We’re about to lose the best way to ease the symptoms of the opioid epidemic
I’m relatively certain that the opioid epidemic isn’t directly caused by access to opioids. Rather, it seems like a symptom of deeper problems eg hopelessness & the inability of many to find meaningful work.
That said, I see no reason to make the symptoms worse by increasing the availability of opioids. Our friends over at the FDA & DEA however, seem to be pushing for exactly that: more opioids or, at least, no less.
Why would they push for that?
– My cynical side says that opioids are staggeringly profitable and that they’re being bribed (oops I mean lobbied) to do so by big pharma.
– My more optimistic side attributes it to good intentions mixed with ignorance.
What makes me think they’re even pushing for more opioids? Because there’s an ongoing campaign to list Kratom as a schedule I controlled substance.
For context, that means the government would consider kratom “worse” than Fentanyl which is schedule II.
Fentanyl: not as bad as Kratom?
Fentanyl is heroin’s evil twin: hundreds of times more potent & deviously enough, often mixed with heroin by unscrupulous drug dealers to bring potency back to a diluted product. Mixing fentanyl with heroine is a great way to kill someone via overdose. And fentanyl alone is just a plain good way to kill someone: it was recently used to execute an inmate in Nebraska.
Dark web drug markets take a somewhat more lenient view on drug use than the DEA but even these black markets have been known to ban the sale of fentanyl out of concern for it’s customer’s safety.
Fentanyl, a drug so dangerous even criminals won’t sell it, is still profitable in the mainstream medical field where tightly controlled dosages reduce the risk of overdose while it’s sheer potency makes it a much cheaper alternative to more well-known opioids (gotta love those profit margins).
What is Kratom?
From the results of this study:
Kratom leaves and extracts have been used for centuries in Southeast Asia and elsewhere to manage pain and other disorders and, by mid-twentieth century, to manage opioid withdrawal. Kratom has some opioid effects but low respiratory depression and abuse potential compared to opioids of abuse. This appears due to its non-opioid-derived and resembling molecular structure recently referred to as biased agonists. By the early 2000s, kratom was increasingly used in the US as a natural remedy to improve mood and quality of life and as substitutes for prescription and illicit opioids for managing pain and opioid withdrawal by people seeking abstinence from opioids. There has been no documented threat to public health that would appear to warrant emergency scheduling of the products and placement in Schedule I of the CSA carries risks of creating serious public health problems.
Kratom is illegal in only a couple states, of which my home-state Indiana is one of them (shout out to Eli Lilly). My time spent in Portland, OR gave me the opportunity to experiment with Kratom and I’m impressed.
It’s a bitter green powder that, if eaten on an empty stomach, produces a gentle buzz that’s mildly stimulating & euphoric. I’ve taken some in the morning along with coffee before some of my most productive programming sessions.

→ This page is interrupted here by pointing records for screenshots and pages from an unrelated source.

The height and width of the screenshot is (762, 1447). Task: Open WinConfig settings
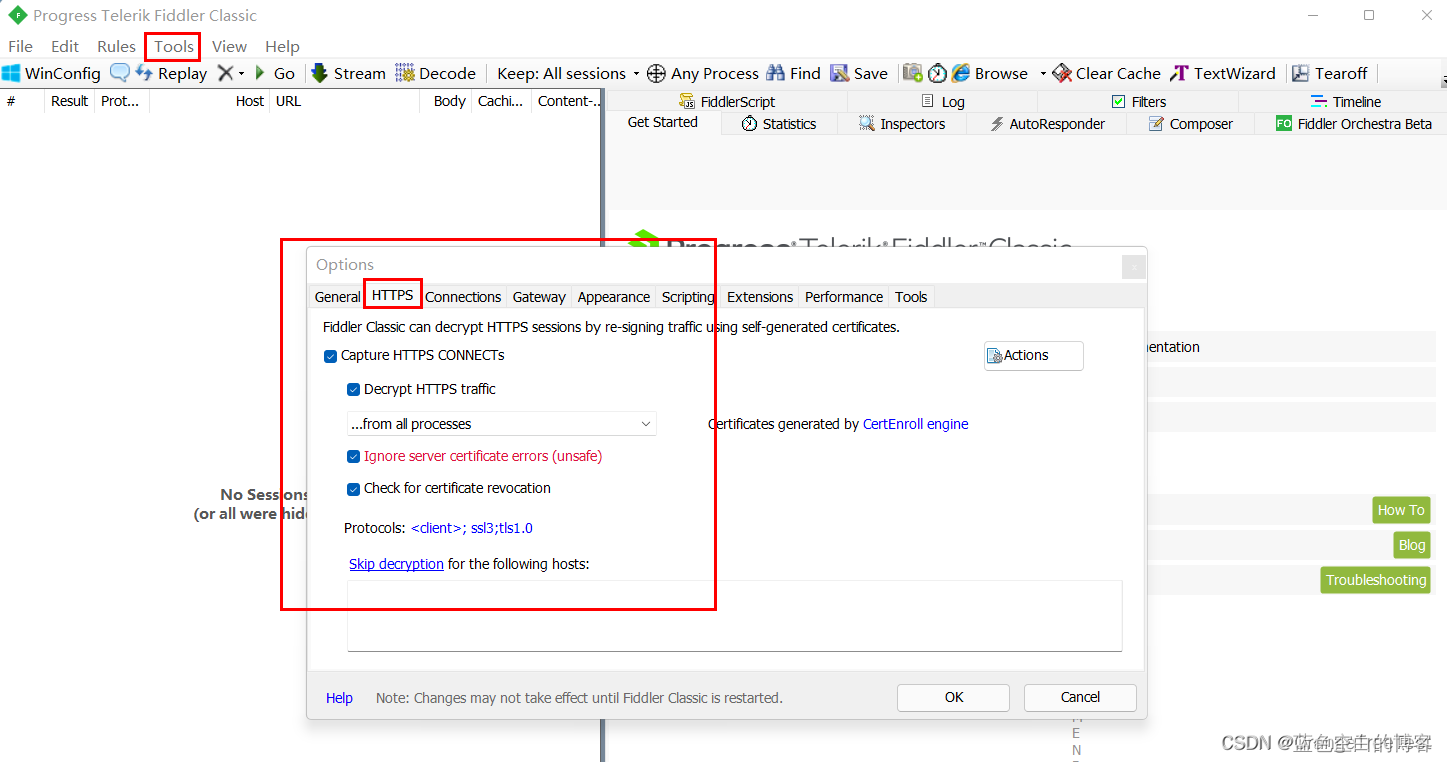[x=52, y=72]
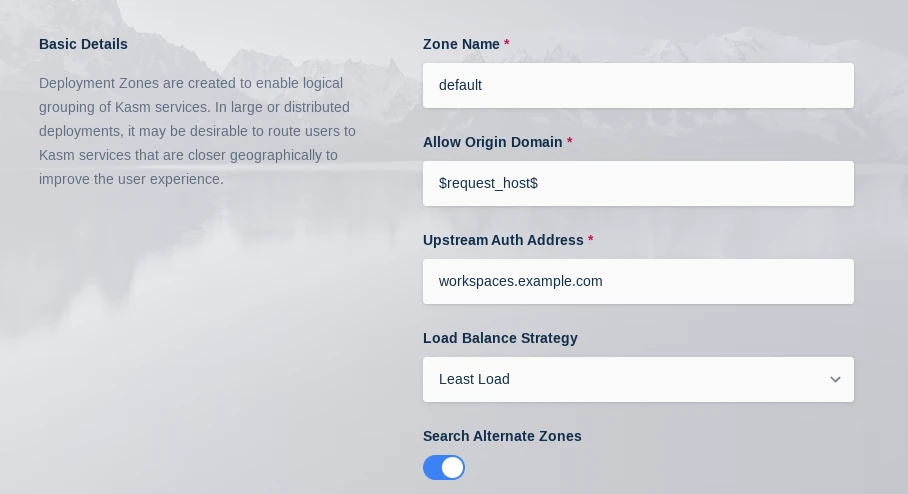Click the Allow Origin Domain label
This screenshot has height=494, width=908.
(x=492, y=142)
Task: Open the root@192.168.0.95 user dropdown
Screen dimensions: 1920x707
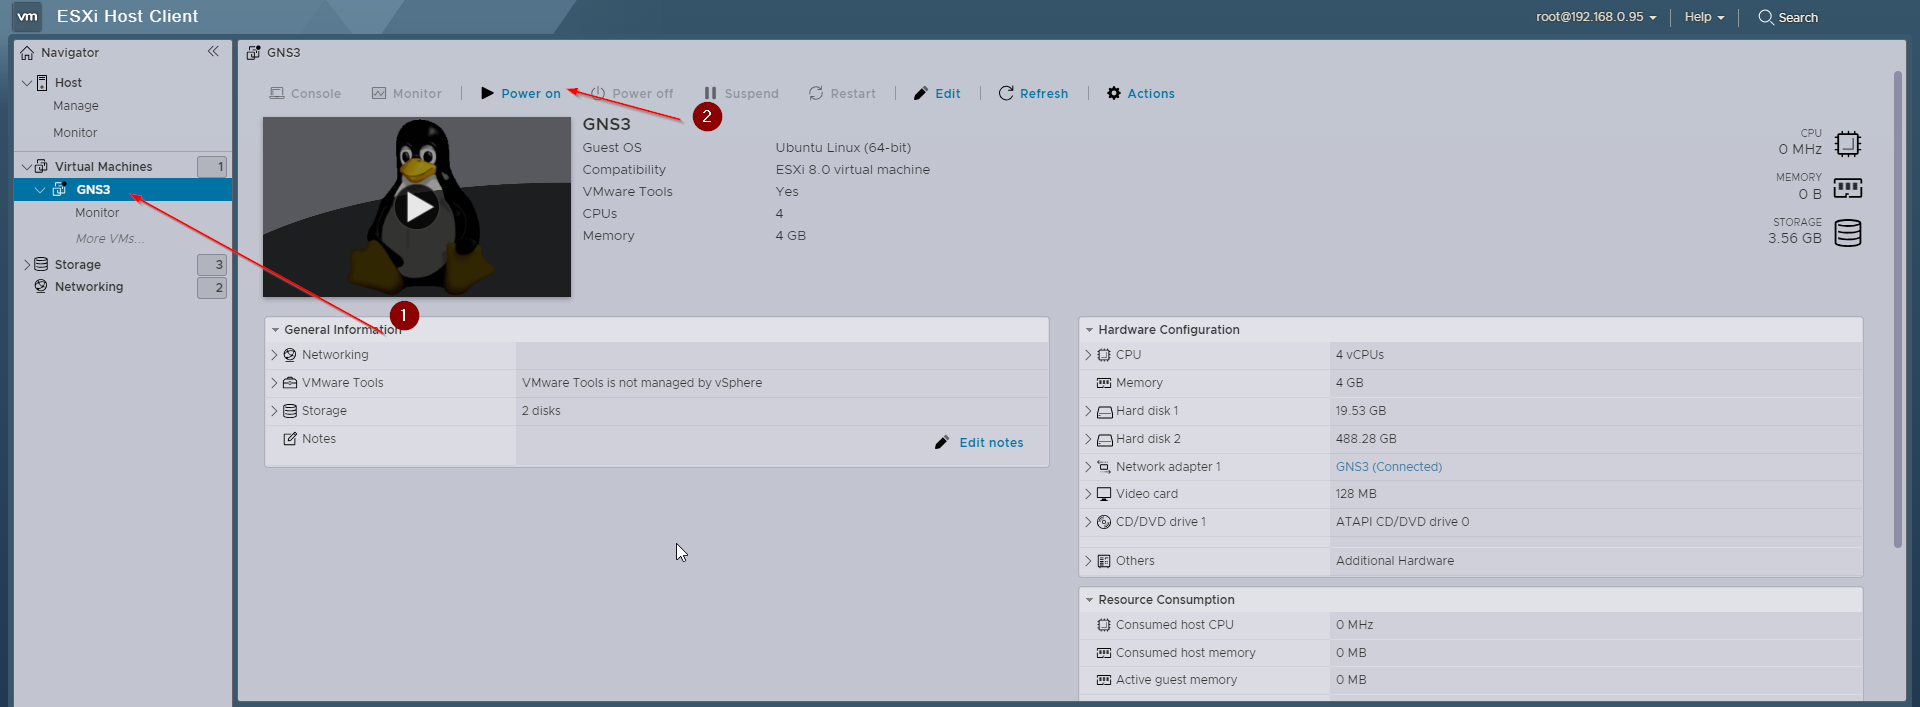Action: point(1596,17)
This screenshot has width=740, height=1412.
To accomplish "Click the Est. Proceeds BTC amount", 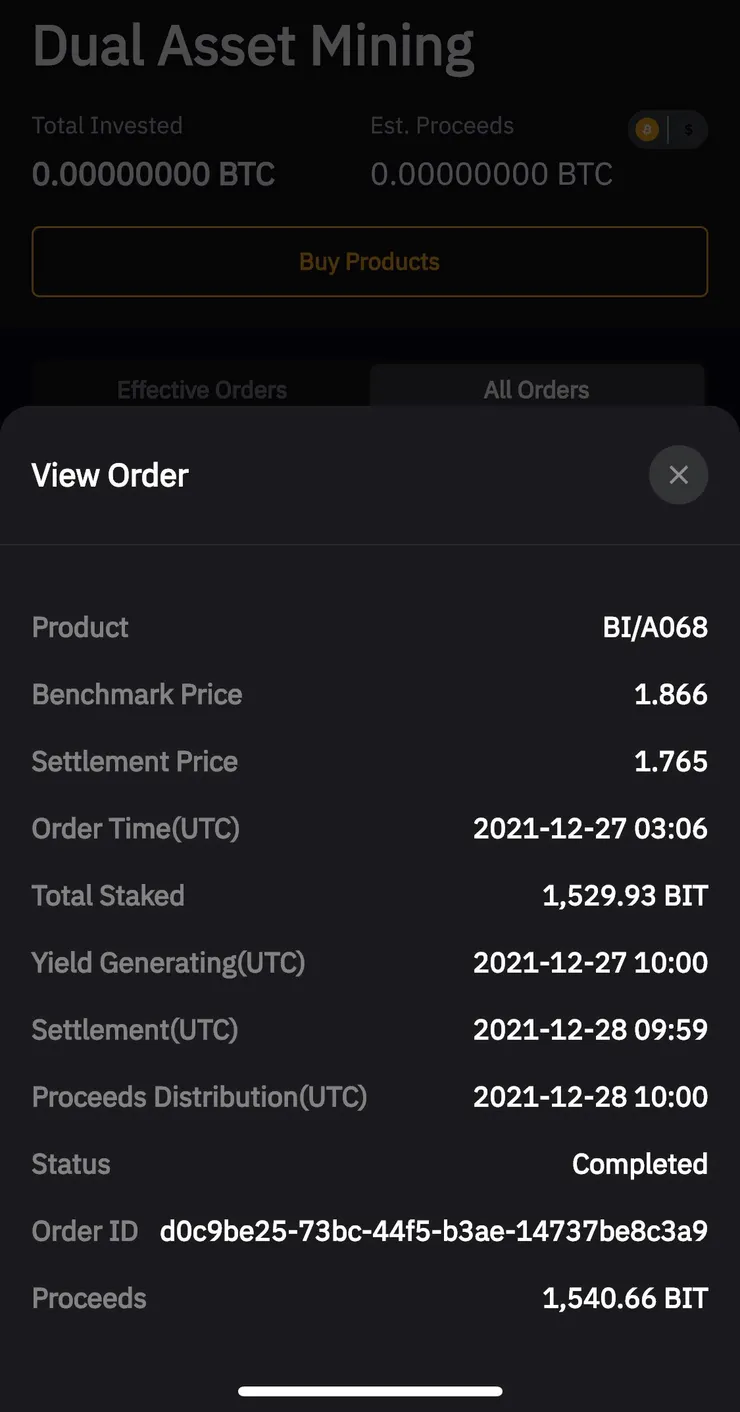I will tap(491, 175).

Don’t take too much otherwise you’ll be hit by nausea, a little more and you’ll vomit.
It is impossible to overdose on this stuff the same way it’s impossible to overdose on THC: 0 deaths have been attributed to kratom overdoses (although some kratom was contaminated by salmonella recently and the FDA tried to point this out as evidence of what a dirty dangerous drug it is).
As someone who’s experimented with Nicotine, I can say without a single doubt that Nicotine is categorically more addictive than kratom. As someone who’s experimented with THC, it seems to be similarly habit-forming but without any chemically-fueled addictiveness on top of that.
Kratom’s fatal flaw
So why does the DEA think Kratom is worse than Fentanyl? Because of one glaring problem: it’s frightfully cheap and could ruin the party that’s raging in the stunningly profitable market of pain relief.
Don’t take this to mean that pharmaceutical companies aren’t supposed to help people, they are. In the words of Mr. Huph, Mr. Incredible’s boss at Insuricare: “We’re supposed to help OUR people, Bob! Starting with our stock holders, who’s helping them out?!”
Again, I believe that the opioid crisis is only a symptom of deeper problems and these problems need to be, above all, identified. But identifying, let alone fixing, them is no small task.
In the mean time, we have the tools required to greatly ease the symptoms of the opioid crisis but our government’s greed (or, hopefully, ignorance) is striving to keep these medicines from those who need them the most.